Obedience School

To open with one of St. George Carlin’s best monologues:

There’s a reason for this, there’s a reason education sucks, and it’s the same reason it will never ever ever be fixed.

[…]

They don’t want people who are smart enough to sit around a kitchen table and think about how badly they’re getting fucked by a system that threw them overboard 30 fuckin’ years ago. They don’t want that. You know what they want? They want obedient workers. Obedient workers, people who are just smart enough to run the machines and do the paperwork. And just dumb enough to passively accept all these increasingly shittier jobs with the lower pay, the longer hours, the reduced benefits, the end of overtime and vanishing pension that disappears the minute you go to collect it.

The public schooling system here in the United States has nothing to do with education. Whatever education a child may receive is merely accidental. What the public schooling system is meant to do is create obedient subjects:

Late Friday afternoon, I received a notice from the Plano Independent School District, which runs the middle school our youngest daughter attends in Dallas, describing a new policy authorizing “random, suspicion-less metal detector searches” of students in grades 6 through 12. The district plans to use “both walk-through and hand-held metal detectors” on “random groups of students,” who will be required to “remove all metallic items from their pockets and person.” In addition, “backpacks, bags and personal items capable of concealing a weapon will be opened and inspected for the presence of weapons.” Any student “who refuses to comply with the search process will be removed from campus and subject to disciplinary consequences.”
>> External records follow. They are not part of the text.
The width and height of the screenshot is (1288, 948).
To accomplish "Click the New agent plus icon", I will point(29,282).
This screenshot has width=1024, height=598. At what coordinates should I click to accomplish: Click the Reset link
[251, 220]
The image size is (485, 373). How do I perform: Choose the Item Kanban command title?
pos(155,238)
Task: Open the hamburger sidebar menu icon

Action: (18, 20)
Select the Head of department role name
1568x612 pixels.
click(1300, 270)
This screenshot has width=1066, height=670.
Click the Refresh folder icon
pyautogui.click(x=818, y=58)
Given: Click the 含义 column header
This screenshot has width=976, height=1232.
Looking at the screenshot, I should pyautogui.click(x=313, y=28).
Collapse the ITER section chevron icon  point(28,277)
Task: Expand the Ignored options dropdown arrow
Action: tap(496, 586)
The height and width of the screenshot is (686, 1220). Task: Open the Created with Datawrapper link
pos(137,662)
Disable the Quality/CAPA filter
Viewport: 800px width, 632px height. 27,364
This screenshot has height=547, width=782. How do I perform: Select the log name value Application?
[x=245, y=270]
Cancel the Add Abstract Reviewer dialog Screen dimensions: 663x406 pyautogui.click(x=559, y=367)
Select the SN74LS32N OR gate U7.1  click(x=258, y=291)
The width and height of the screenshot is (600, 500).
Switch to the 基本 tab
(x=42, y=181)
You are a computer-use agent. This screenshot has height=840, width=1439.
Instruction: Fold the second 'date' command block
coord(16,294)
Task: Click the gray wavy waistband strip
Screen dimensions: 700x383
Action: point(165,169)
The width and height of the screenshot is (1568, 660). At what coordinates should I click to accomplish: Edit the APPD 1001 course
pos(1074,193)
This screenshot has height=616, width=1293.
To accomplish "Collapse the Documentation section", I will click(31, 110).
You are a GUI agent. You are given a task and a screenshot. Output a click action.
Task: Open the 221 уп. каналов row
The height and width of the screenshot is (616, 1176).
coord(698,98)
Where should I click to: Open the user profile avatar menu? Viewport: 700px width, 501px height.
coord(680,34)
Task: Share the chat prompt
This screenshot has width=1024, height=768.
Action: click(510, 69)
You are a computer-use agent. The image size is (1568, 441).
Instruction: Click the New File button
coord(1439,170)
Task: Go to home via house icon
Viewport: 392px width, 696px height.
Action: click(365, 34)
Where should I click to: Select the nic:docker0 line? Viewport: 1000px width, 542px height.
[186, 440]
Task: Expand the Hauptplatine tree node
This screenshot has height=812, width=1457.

Most students are subjected to a civics class where the Bill of Rights is explained. One may worry that learning about something like the Fourth Amendment may convince a student that they have protections against unreasonable searches and seizures, which is why the students are also taught that the Bill of Rights doesn’t apply to them. When I was in school the line was that since we weren’t yet adults, the Bill of Rights didn’t apply to us. The school mentioned in the article has opted to go with a more demonstrative strategy by subjecting students to completely random searches.

The end goal is to create a population that believes it is free without actually being free. After these students graduate they will be used to rolling over for random searches so when law enforcers demand that they submit, the vast majority of them will without question.